■ What to produce ■
Extract, exactly as written, the line that contains "Task: Open the Area Zoom 1 dropdown" and all lines after it through the end of the records. Omit pictures.

[Stored items]
=== Begin Enclosure ===
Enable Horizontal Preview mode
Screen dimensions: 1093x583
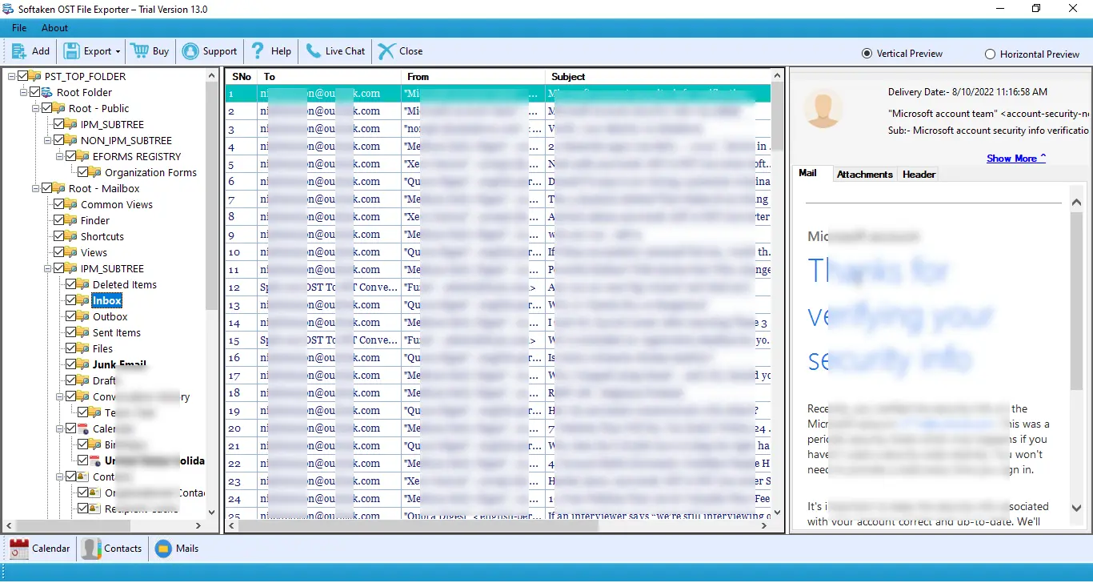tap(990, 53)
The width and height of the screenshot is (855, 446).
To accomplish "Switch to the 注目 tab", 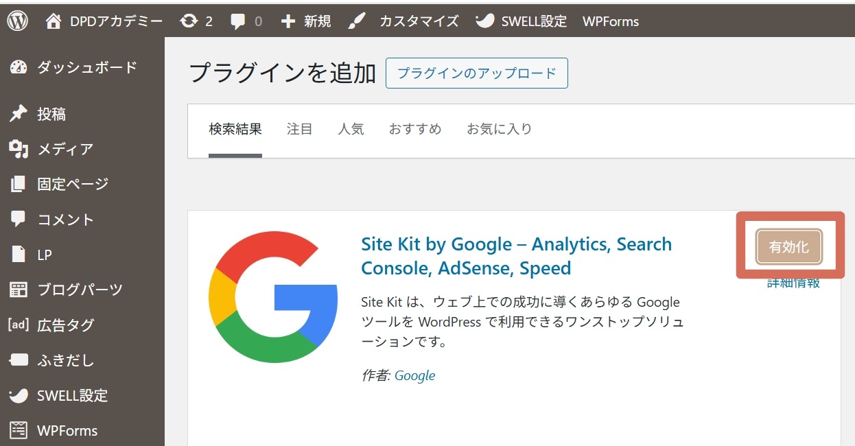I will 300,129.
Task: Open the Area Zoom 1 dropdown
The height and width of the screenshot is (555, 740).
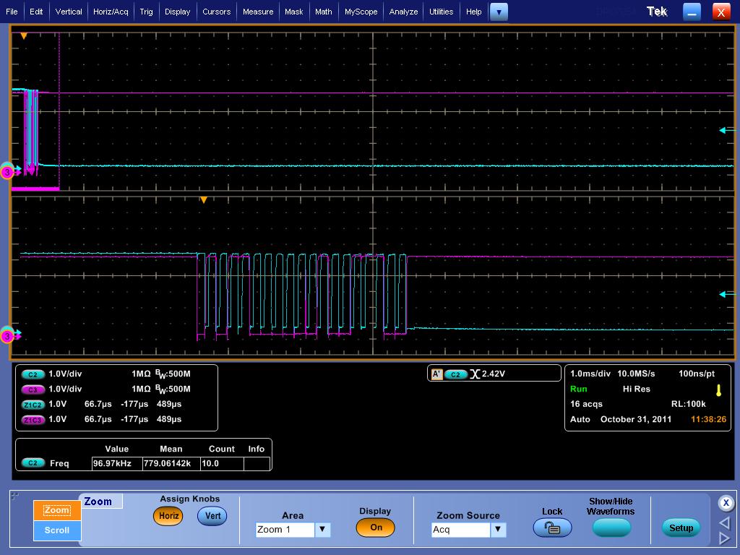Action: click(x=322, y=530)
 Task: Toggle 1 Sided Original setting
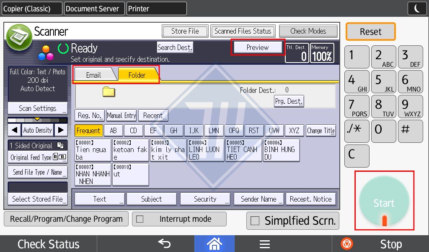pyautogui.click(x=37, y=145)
=== End Enclosure ===
■ Response ■
Task: Open the Area Zoom 1 dropdown
The height and width of the screenshot is (555, 740).
Action: click(x=322, y=530)
 Task: Toggle 1 Sided Original setting
pyautogui.click(x=37, y=145)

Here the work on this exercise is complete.